(Records shown)
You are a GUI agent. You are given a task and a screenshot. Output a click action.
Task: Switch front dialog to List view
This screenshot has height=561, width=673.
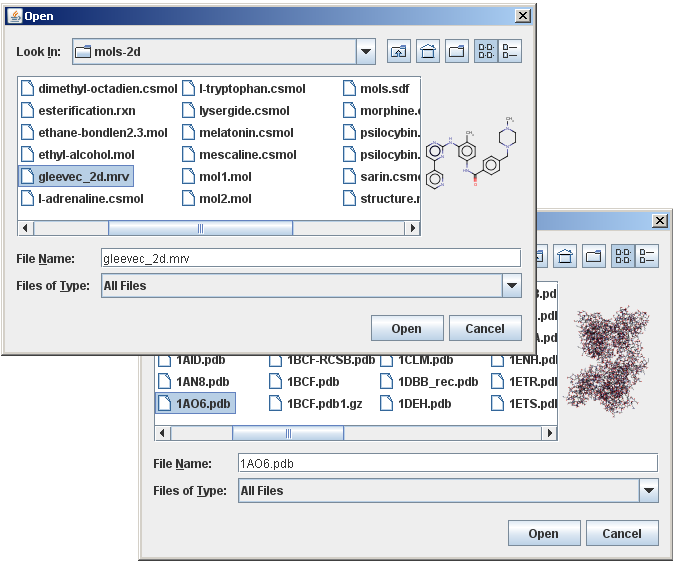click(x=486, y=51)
--
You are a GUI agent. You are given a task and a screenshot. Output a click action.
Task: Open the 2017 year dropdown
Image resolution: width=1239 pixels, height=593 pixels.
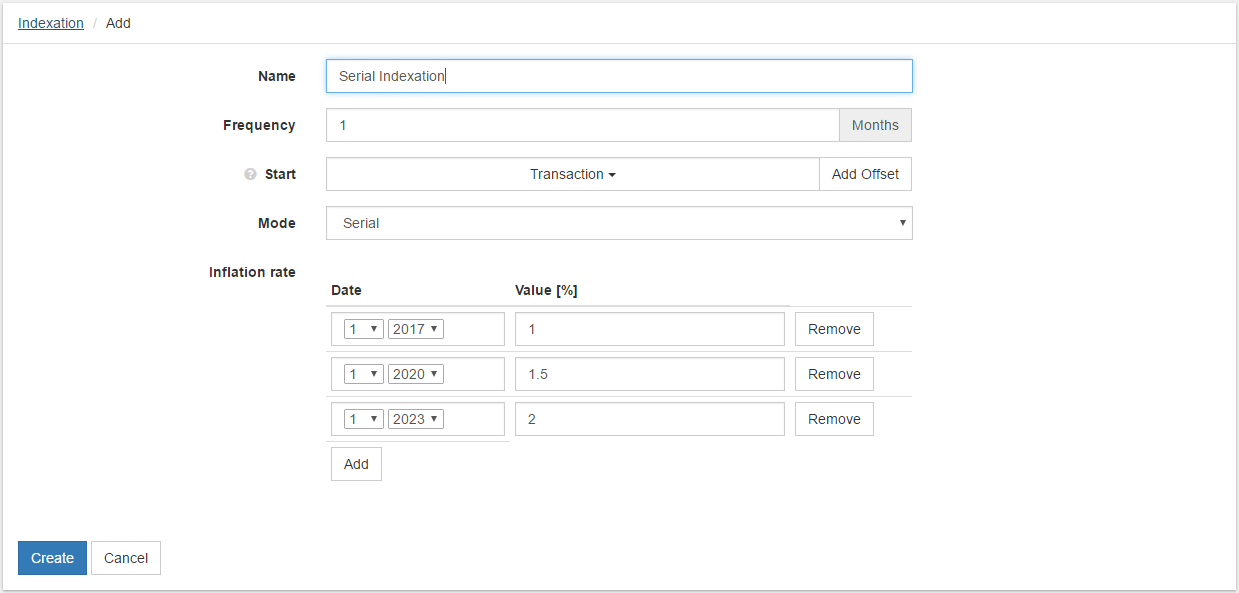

(Aim)
How many lines of the listing above contain the string "height"? Reply with the number alone.

(Task result)
2